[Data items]

▼▼▼

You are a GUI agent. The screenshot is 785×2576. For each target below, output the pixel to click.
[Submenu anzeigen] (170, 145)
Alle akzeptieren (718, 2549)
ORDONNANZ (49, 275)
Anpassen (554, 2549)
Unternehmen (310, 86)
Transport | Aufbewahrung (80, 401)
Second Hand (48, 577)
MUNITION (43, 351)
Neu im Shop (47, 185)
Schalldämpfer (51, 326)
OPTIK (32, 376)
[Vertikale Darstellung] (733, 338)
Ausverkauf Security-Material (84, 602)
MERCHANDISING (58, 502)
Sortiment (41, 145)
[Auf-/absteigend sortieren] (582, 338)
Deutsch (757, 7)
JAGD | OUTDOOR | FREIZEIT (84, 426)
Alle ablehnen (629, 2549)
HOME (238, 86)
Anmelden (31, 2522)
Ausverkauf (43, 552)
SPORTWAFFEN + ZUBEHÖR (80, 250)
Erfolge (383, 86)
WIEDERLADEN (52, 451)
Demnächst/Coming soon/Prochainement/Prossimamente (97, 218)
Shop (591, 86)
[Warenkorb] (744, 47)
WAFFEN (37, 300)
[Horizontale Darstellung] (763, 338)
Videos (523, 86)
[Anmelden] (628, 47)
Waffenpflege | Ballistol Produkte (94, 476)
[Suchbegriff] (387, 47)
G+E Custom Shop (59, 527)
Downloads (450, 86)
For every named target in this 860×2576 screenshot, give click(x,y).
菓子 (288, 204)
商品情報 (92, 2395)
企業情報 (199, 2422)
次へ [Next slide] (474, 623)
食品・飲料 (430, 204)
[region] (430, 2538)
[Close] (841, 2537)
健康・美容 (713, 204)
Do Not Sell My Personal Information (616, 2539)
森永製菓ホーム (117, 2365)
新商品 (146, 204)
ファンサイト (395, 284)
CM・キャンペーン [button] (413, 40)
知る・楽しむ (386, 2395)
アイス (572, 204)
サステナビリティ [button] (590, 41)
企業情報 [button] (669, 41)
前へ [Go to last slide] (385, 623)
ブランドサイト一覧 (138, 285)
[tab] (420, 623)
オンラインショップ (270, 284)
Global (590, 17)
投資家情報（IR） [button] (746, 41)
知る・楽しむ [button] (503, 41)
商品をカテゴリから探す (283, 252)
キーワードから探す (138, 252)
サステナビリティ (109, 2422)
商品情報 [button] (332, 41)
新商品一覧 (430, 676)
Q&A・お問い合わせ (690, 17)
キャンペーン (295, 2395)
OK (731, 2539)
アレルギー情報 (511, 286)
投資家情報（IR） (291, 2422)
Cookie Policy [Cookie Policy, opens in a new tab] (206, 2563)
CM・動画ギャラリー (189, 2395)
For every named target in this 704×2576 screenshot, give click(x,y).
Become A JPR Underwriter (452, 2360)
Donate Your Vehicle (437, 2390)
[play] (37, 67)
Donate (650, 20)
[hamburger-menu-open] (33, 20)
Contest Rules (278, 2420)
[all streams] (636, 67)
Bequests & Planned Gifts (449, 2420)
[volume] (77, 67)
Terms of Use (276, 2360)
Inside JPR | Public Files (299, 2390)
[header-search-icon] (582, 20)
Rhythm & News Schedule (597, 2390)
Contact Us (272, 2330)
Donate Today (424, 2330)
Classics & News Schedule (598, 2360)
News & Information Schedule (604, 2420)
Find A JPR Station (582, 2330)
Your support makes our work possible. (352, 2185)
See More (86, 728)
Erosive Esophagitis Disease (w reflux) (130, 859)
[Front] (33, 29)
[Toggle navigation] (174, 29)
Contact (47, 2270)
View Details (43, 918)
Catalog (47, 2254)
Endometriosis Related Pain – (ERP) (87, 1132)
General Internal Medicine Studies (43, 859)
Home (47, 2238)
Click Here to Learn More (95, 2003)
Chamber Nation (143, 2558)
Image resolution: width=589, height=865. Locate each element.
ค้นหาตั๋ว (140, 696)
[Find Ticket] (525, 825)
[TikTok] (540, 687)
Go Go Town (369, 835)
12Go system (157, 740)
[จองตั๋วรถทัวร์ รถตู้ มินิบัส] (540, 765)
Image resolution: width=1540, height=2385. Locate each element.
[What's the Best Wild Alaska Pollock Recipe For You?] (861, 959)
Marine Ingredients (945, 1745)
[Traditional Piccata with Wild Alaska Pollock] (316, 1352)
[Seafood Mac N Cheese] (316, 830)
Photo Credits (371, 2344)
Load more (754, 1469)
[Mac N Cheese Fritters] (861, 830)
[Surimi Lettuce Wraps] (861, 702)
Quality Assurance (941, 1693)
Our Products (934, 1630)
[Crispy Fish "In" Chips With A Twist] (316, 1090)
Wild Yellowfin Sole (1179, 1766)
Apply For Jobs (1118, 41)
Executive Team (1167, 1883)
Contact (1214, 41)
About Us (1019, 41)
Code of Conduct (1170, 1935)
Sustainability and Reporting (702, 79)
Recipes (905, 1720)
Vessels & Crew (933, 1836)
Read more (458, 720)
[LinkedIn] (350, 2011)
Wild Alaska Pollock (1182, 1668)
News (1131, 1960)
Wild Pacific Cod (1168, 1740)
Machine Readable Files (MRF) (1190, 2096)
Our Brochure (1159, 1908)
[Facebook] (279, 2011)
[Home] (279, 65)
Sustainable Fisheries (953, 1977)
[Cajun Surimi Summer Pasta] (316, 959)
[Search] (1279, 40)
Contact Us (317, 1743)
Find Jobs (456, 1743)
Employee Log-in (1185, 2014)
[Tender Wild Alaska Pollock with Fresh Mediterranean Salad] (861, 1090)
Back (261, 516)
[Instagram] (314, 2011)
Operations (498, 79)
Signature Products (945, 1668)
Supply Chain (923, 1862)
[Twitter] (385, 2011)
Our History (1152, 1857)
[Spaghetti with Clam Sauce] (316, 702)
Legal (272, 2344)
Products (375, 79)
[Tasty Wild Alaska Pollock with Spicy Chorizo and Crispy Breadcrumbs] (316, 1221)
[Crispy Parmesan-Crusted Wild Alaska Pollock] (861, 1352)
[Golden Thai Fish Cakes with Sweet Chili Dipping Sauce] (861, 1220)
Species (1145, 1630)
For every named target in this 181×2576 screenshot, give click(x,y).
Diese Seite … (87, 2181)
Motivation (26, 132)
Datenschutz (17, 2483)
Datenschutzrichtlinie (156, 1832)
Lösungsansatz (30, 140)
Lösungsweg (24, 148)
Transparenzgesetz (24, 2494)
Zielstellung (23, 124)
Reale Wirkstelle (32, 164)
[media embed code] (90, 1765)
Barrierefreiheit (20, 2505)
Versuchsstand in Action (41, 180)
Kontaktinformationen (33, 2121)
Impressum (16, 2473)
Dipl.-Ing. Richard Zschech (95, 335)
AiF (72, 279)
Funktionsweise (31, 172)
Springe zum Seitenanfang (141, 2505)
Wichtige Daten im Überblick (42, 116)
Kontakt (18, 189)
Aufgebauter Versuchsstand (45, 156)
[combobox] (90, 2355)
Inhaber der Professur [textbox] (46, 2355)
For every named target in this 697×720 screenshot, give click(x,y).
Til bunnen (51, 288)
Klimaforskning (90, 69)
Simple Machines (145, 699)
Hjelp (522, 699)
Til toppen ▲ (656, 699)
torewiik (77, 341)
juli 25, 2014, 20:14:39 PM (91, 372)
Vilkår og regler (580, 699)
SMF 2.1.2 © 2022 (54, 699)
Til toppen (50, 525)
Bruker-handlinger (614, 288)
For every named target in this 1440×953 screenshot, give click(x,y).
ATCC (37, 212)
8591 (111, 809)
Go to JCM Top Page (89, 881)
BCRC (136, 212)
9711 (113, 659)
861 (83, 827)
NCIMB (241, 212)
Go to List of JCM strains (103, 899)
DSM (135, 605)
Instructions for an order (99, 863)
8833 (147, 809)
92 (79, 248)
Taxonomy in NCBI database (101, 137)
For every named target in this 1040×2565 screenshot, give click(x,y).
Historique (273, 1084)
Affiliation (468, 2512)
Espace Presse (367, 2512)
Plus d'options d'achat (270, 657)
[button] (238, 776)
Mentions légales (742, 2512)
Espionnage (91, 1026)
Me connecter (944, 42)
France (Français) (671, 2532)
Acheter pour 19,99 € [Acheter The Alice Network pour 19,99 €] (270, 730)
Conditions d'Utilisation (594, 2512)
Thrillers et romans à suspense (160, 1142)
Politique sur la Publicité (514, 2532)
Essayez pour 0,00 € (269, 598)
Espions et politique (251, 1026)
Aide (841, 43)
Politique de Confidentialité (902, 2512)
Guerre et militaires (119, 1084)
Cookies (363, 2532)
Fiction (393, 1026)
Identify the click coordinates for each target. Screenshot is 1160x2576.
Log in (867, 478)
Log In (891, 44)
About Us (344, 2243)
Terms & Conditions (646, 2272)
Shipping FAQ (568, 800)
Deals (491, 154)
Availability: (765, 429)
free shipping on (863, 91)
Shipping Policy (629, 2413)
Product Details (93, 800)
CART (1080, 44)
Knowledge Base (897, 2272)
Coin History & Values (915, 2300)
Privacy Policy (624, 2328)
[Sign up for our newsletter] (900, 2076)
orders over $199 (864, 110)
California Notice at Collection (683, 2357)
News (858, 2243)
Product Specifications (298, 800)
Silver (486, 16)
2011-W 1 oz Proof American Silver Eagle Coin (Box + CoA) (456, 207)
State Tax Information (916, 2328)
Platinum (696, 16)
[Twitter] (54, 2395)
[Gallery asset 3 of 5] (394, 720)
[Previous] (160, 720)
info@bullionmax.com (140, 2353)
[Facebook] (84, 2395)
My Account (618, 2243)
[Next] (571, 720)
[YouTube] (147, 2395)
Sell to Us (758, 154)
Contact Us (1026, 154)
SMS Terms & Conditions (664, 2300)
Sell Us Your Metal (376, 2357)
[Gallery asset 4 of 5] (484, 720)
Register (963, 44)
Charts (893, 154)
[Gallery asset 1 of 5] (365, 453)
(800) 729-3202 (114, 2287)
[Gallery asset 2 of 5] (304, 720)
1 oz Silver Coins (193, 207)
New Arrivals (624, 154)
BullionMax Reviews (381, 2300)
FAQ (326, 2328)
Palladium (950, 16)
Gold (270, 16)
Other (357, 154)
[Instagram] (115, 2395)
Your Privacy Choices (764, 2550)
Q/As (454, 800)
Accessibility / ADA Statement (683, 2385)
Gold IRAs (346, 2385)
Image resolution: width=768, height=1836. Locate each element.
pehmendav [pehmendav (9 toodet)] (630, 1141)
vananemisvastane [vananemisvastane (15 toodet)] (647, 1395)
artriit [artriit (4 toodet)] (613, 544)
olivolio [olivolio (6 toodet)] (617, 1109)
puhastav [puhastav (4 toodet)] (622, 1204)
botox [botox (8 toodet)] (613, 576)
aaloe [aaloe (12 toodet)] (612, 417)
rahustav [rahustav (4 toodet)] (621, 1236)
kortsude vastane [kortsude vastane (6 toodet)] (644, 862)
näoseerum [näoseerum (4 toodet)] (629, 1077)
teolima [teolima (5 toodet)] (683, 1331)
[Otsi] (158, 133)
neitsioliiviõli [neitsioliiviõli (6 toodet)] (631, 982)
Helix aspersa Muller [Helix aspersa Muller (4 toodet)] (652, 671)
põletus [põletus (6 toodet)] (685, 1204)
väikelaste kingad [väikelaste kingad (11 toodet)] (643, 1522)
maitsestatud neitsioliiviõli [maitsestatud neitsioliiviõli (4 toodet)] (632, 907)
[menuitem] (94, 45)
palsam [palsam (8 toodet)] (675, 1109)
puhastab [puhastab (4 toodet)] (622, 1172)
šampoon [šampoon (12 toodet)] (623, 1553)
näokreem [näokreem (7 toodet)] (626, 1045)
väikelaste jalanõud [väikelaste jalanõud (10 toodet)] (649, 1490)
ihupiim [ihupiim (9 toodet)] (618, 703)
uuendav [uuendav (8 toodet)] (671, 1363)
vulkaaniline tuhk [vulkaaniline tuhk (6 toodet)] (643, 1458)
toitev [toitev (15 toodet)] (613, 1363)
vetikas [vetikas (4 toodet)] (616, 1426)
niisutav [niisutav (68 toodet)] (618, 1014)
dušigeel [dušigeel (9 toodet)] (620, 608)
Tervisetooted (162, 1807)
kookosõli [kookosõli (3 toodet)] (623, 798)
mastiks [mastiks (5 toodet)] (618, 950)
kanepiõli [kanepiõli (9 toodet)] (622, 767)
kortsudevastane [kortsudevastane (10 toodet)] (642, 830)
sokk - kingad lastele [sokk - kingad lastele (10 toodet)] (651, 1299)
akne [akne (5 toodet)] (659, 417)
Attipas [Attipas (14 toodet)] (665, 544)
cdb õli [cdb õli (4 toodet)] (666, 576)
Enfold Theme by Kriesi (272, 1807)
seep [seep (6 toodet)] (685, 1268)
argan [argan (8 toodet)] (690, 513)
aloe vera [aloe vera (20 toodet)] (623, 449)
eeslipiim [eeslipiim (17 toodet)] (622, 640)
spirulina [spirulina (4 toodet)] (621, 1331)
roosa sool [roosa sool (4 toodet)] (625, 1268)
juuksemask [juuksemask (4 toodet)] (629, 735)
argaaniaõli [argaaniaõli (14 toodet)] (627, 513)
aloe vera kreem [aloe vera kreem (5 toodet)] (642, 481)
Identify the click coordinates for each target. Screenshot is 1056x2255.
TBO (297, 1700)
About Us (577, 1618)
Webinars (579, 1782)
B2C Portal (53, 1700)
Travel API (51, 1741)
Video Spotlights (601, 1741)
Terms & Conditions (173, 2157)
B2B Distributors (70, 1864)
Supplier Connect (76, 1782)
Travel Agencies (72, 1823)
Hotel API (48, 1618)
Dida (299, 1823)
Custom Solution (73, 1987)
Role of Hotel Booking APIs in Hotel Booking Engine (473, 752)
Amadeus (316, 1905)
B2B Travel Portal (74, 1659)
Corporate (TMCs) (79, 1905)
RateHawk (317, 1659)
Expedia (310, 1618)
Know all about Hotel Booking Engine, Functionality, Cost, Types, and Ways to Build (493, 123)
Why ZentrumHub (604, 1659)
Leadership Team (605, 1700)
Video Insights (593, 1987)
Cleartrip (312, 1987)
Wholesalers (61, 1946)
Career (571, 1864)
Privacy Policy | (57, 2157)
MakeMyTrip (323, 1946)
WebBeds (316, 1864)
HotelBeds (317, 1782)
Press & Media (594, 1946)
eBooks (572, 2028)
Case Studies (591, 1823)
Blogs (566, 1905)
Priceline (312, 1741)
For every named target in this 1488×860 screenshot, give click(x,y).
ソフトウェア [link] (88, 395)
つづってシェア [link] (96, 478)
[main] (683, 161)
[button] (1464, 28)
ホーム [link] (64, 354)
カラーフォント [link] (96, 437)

▲▲▲

• **Exercise details**
Copy the records word for word, beginning with the line that contains "For every named target in this 1040×2565" and continuing through the line that contains "(800) 729-3202 (114, 2287)", including both of those lines.

• **The output**
For every named target in this 1040×2565 screenshot, give click(x,y).
Historique (273, 1084)
Affiliation (468, 2512)
Espace Presse (367, 2512)
Plus d'options d'achat (270, 657)
[button] (238, 776)
Mentions légales (742, 2512)
Espionnage (91, 1026)
Me connecter (944, 42)
France (Français) (671, 2532)
Acheter pour 19,99 € [Acheter The Alice Network pour 19,99 €] (270, 730)
Conditions d'Utilisation (594, 2512)
Thrillers et romans à suspense (160, 1142)
Politique sur la Publicité (514, 2532)
Essayez pour 0,00 € (269, 598)
Espions et politique (251, 1026)
Aide (841, 43)
Politique de Confidentialité (902, 2512)
Guerre et militaires (119, 1084)
Cookies (363, 2532)
Fiction (393, 1026)
Identify the click coordinates for each target. Screenshot is 1160x2576.
Log in (867, 478)
Log In (891, 44)
About Us (344, 2243)
Terms & Conditions (646, 2272)
Shipping FAQ (568, 800)
Deals (491, 154)
Availability: (765, 429)
free shipping on (863, 91)
Shipping Policy (629, 2413)
Product Details (93, 800)
CART (1080, 44)
Knowledge Base (897, 2272)
Coin History & Values (915, 2300)
Privacy Policy (624, 2328)
[Sign up for our newsletter] (900, 2076)
orders over $199 (864, 110)
California Notice at Collection (683, 2357)
News (858, 2243)
Product Specifications (298, 800)
Silver (486, 16)
2011-W 1 oz Proof American Silver Eagle Coin (Box + CoA) (456, 207)
State Tax Information (916, 2328)
Platinum (696, 16)
[Twitter] (54, 2395)
[Gallery asset 3 of 5] (394, 720)
[Previous] (160, 720)
info@bullionmax.com (140, 2353)
[Facebook] (84, 2395)
My Account (618, 2243)
[Next] (571, 720)
[YouTube] (147, 2395)
Sell to Us (758, 154)
Contact Us (1026, 154)
SMS Terms & Conditions (664, 2300)
Sell Us Your Metal (376, 2357)
[Gallery asset 4 of 5] (484, 720)
Register (963, 44)
Charts (893, 154)
[Gallery asset 1 of 5] (365, 453)
(800) 729-3202 (114, 2287)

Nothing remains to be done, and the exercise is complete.